♫ Sonny Landreth, Elemental Journey
🍺 Einstök Icelandic Wee Heavy
Words & photos: Vincent Abbate
My first ever Icelandic beer. One of my favorite guitar players. There are many ways I could go with this.
The beer. Einstök Icelandic Wee Heavy. It was just sitting there waiting to be discovered at a kiosk near my office in Cologne, Germany.
Now, Iceland surely isn’t the first place you think of when you think of beer. But the craft beer movement is most definitely a thing there. An online listing of the top Icelandic brewers ranks Einstök fifth out of nine and says there are hundreds of different brands in all, many of them made with home-grown Icelandic ingredients … and why wouldn’t there be? Besides being one of the wealthiest and most progressive countries in the world – suggesting you might wanna live there – hardly anyone does live in Iceland. So there’s plenty of space for things to grow, especially just south of the Arctic Circle where the Einstök brewery brews its brews using water that flows from “prehistoric glaciers … through ancient lava fields, delivering the purest water on earth.” (Ooh!)
Another interesting tidbit: Strong beer (anything above 2.25%) was prohibited in Iceland from 1915 until 1989. The prevailing thought in government circles was that indulging in beer led to anti-social behavior. All I can say to that is … I’ll do my best.
When I think of Iceland (never having been there) I picture vast, glacial landscapes, big open subarctic skies, the aurora borealis. Which leads me to Sonny Landreth’s Elemental Journey, an album that evokes those kinds of images.
Let’s pull this beauty out of the garage, fill her up with barley broth and head out on a “Wonderide” …
I suppose another reason I chose to write about Elemental Journey is the pandemic we’re living through. With no concerts to attend, planes grounded and even normal, everyday meetings with other human beings potentially unsafe and thus subject to regulation, it’s only logical that I would want to escape into an album that takes you places. (While drinking alone on my deck …)
Sonny Landreth in a single sentence: One of the world’s most inventive guitar players and an undisputed master of the slide. Exhibit A, the aforementioned “Wonderide”:
So we’re not strictly talking about a blues album here. Landreth’s Louisiana roots give much of his catalogue a swampy, zydeco feel. His vocals are dry and crisp as a soda cracker. This full album of instrumentals released in 2012 is a departure of sorts and shows him at his most adventurous. “Wonderide” is just one of many dazzling examples.
I think this is a good spot to get something off my chest. When Landreth played one of my favorite German blues festivals some years ago, my reaction was very different from that of many of the people around me. For me, hearing Landreth was a revelation. He played a few notes, put me under a spell and took me on an hour-long trip. I listened with eyes closed much of the time. I was in rapture. But many I spoke to afterward didn’t feel that way at all. They complained about the lack of entertainment value. They wanted a guitarist who bolts around the stage and interacts with the crowd. But that’s not Landreth.

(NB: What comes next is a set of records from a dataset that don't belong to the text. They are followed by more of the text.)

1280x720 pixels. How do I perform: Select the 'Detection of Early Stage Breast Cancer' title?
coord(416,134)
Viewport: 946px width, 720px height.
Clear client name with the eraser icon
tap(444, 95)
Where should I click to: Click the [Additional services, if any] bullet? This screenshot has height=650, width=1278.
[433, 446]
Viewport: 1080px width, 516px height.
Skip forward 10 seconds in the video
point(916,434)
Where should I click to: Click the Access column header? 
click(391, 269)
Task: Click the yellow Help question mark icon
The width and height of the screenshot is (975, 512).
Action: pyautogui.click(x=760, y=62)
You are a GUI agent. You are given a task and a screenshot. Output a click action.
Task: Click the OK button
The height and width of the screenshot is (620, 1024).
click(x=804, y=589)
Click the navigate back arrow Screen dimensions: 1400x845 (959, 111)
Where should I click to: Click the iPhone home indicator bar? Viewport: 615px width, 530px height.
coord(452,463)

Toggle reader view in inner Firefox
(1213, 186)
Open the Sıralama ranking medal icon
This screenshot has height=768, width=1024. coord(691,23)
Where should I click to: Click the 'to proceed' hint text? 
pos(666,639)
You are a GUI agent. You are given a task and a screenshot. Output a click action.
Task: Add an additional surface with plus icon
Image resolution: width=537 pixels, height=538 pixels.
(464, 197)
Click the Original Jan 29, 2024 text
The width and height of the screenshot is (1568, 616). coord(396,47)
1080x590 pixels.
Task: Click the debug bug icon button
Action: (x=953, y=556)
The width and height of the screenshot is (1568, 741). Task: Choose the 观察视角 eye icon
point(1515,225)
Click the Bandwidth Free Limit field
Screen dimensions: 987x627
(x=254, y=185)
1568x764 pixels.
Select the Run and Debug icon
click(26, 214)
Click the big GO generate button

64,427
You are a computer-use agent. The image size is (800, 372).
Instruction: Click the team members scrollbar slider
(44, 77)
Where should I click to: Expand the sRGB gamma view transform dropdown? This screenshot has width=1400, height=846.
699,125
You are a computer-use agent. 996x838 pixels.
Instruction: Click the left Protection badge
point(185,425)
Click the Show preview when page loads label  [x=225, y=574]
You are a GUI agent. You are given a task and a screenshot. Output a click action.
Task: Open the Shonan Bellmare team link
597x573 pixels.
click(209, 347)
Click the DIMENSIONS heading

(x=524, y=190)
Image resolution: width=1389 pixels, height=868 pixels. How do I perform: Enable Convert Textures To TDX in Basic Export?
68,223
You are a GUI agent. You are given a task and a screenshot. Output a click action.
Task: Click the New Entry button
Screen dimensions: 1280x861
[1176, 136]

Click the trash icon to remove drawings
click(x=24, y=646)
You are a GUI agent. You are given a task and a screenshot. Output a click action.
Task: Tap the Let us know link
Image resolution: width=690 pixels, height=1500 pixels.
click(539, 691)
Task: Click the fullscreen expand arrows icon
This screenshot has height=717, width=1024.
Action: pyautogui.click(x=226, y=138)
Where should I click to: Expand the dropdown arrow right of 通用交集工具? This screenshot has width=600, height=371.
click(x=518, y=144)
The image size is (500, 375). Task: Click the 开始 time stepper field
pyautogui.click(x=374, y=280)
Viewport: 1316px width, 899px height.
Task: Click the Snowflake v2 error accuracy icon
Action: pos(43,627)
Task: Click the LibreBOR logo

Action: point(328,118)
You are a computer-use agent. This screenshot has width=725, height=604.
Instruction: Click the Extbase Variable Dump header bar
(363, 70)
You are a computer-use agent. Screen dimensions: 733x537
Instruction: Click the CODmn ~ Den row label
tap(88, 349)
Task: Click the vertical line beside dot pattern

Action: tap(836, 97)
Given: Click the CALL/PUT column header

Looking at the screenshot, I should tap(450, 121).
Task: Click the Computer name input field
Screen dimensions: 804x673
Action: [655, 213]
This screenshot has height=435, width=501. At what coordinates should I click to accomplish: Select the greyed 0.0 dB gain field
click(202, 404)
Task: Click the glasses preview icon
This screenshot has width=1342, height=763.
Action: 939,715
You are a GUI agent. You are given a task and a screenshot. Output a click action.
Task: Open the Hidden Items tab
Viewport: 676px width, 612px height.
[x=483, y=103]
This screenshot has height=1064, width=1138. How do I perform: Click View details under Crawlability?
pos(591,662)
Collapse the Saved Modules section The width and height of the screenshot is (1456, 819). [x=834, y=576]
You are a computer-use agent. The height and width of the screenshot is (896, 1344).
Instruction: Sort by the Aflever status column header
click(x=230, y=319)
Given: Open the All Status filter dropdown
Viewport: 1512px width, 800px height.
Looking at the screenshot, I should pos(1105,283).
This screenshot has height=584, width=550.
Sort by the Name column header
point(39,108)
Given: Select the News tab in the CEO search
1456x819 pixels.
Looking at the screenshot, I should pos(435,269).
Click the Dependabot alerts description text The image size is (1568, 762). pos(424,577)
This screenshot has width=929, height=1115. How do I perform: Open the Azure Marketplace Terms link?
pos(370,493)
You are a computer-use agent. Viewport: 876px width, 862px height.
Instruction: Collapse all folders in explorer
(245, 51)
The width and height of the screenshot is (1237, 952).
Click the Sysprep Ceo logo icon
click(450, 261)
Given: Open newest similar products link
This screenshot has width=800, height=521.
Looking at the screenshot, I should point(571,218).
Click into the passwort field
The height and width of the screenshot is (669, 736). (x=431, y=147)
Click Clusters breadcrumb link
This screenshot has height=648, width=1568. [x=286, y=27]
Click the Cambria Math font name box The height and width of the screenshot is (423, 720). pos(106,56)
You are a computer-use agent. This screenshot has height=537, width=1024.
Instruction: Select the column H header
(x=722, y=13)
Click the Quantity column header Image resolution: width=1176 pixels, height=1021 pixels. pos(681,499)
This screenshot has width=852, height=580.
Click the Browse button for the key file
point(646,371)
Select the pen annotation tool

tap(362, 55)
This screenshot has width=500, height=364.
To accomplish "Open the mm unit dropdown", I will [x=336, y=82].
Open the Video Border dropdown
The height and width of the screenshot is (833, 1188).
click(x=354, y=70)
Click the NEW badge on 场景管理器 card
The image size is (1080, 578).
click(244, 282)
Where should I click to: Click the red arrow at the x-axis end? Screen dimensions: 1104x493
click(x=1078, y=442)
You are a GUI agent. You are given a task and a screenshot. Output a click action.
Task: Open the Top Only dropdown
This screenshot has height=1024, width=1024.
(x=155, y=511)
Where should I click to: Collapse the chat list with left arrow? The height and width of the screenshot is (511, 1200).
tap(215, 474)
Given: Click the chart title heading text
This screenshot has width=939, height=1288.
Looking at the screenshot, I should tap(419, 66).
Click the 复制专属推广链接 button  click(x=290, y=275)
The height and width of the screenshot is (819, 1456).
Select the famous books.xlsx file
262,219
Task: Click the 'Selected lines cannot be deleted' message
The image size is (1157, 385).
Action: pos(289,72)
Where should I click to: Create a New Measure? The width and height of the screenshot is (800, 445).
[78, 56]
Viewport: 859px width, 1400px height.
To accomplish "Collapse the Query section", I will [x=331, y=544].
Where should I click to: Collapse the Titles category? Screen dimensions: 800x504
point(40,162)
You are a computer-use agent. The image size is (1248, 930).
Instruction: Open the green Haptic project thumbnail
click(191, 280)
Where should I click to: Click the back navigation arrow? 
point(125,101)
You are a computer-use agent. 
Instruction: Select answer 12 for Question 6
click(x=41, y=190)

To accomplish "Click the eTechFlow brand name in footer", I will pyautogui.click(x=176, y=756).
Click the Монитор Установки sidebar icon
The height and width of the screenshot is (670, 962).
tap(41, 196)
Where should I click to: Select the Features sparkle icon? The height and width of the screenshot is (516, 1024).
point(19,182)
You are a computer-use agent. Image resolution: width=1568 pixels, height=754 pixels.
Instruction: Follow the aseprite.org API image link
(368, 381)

He’s more of a quiet, scholarly presence onstage. Doesn’t bother me any. But some folks hold that against him.
For the sake of contrast, let’s listen to his version of a classic blues number. While we’re doing that, I’ll sample the beer.
Mmm. Einstök Icelandic Wee Heavy’s peaty aroma takes me back to my days wandering around the Scottish Highlands. The deep reddish brown ale is earthy and inviting. There’s a certain woodiness to the flavor that I suppose comes from the angelica root. Nice.
The name Wee Heavy would seem to be more about the alcohol content than the body. It’s not what I would call a heavy beer. But that 8% packs a wallop. I’m pouring from a single 330ml bottle. A few pints of this would surely put you on your back. Though I do wish I had at least one more bottle right about now …
I had a hard time picking “Brave New Girl” because there are just so many jaw-dropping moments on Elemental Journey. It’s that rare album where the guitarist’s skill, creativity and feel – paired, it must be said, with an awesome rhythm section – are enough to set my soul to flying. It’s simply amazing to hear Landreth wander through these soundscapes, slide in hand.